Species of gastropod

Cruziturricula arcuata is a species of sea snail, a marine gastropod mollusk in the family Drilliidae. It is the only known species within the genus Cruziturricula.

==Description==
The designation Pleurotoma arcuata Reeve, 1843 was poorly defined. It was accepted by Olsson as Cruziturricula panthea

(Original description as Turricula (Surcula) panthea ) The solid shell is acute and has a fusiform shape It is, white or cream, with pale brown blotches between the ribs (the protoconch lost). The high spire contains about 14 whorls. The suture is closely appressed, obscure with a rounded thread in front of it. The anal fasciole is close to the suture slightly depressed, spirally threaded, arcuately striated.
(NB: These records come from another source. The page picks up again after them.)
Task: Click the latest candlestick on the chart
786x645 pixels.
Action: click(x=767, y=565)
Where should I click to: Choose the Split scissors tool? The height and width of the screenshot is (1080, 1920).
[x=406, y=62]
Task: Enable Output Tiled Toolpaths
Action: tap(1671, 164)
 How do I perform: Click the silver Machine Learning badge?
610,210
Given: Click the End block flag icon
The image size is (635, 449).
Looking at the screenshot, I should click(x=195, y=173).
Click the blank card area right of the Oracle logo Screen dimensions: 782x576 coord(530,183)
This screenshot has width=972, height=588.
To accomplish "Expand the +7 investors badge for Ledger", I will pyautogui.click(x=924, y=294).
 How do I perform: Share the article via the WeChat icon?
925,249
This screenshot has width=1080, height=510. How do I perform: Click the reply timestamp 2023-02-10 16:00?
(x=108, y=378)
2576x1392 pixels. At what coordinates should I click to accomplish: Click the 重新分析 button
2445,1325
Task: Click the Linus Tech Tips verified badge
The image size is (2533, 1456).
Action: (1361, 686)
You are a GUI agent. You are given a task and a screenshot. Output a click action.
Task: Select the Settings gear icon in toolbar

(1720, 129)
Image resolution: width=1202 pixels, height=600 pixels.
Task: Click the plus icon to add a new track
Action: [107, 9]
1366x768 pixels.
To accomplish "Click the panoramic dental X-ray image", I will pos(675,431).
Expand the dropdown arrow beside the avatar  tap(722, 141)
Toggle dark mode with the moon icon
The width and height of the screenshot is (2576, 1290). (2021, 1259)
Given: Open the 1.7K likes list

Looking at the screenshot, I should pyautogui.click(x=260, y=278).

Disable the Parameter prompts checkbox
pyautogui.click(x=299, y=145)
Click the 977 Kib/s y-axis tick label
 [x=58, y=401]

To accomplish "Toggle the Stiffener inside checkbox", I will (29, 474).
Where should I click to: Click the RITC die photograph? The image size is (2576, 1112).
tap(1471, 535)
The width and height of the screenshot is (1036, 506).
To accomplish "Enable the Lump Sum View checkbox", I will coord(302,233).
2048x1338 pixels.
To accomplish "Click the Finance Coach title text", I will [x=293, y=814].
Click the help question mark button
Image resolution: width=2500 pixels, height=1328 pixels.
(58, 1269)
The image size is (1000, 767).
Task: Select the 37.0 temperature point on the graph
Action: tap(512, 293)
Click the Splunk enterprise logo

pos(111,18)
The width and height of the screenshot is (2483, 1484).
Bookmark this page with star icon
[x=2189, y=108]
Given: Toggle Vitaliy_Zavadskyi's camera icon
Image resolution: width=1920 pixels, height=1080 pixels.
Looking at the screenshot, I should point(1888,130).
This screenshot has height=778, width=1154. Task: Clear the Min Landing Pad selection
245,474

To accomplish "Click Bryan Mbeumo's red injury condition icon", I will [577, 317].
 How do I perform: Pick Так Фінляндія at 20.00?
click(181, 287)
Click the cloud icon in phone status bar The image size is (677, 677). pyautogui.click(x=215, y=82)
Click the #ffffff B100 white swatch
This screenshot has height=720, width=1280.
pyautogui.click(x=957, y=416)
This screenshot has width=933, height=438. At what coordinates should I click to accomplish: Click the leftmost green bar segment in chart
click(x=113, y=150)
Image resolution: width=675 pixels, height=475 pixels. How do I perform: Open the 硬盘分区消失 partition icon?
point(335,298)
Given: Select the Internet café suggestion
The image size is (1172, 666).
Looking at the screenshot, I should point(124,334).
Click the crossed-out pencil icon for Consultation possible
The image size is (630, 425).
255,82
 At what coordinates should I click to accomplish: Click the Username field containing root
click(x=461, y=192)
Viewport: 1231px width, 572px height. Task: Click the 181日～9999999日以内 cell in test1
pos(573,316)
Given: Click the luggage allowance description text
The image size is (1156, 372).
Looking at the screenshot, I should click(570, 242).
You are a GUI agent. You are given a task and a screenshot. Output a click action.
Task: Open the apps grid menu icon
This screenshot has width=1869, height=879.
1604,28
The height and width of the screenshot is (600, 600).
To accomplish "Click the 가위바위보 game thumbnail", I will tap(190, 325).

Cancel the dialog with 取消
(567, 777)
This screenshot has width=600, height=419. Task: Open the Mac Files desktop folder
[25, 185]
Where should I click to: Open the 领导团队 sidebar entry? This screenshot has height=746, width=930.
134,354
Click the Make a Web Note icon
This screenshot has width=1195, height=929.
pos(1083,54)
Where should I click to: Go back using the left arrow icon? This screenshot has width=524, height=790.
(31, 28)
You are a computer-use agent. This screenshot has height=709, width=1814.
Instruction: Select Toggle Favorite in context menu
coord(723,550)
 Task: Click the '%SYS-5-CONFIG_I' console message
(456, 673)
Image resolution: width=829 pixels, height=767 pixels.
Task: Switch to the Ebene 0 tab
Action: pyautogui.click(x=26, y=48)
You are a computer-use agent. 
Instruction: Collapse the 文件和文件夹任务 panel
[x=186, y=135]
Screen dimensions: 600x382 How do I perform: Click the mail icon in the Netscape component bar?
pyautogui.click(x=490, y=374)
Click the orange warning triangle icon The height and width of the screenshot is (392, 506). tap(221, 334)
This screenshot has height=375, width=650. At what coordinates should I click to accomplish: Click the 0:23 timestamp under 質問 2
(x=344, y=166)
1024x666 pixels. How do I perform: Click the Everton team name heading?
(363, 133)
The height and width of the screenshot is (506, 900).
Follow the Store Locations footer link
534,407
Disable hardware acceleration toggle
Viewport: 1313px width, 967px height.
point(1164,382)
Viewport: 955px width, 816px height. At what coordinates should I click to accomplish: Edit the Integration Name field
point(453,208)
The spiral sculpture on the early whorls consists of a peripheral keel with one strong thread behind it. The rest of the surface is finely closely spirally threaded. The last three or four whorls are peripherally waved with narrower interspaces over which the keel and thread are a little swollen, the fine threading continuing. The space in front of the keel on the body whorl with about 25 strong cords shows wider interspaces. The aperture is narrow. The anal sulcus is distinct, without a subsutural callus. The outer lip is produced, thin and smooth inside. The inner lip shows a thin wash of enamel. The columella is straight. The siphonal canal is long, narrow, with no siphonal fasciole or recurvation.

==Distribution==
This species occurs in the Bay of Panama. As a fossil it was found in the Miocene strata of Peru.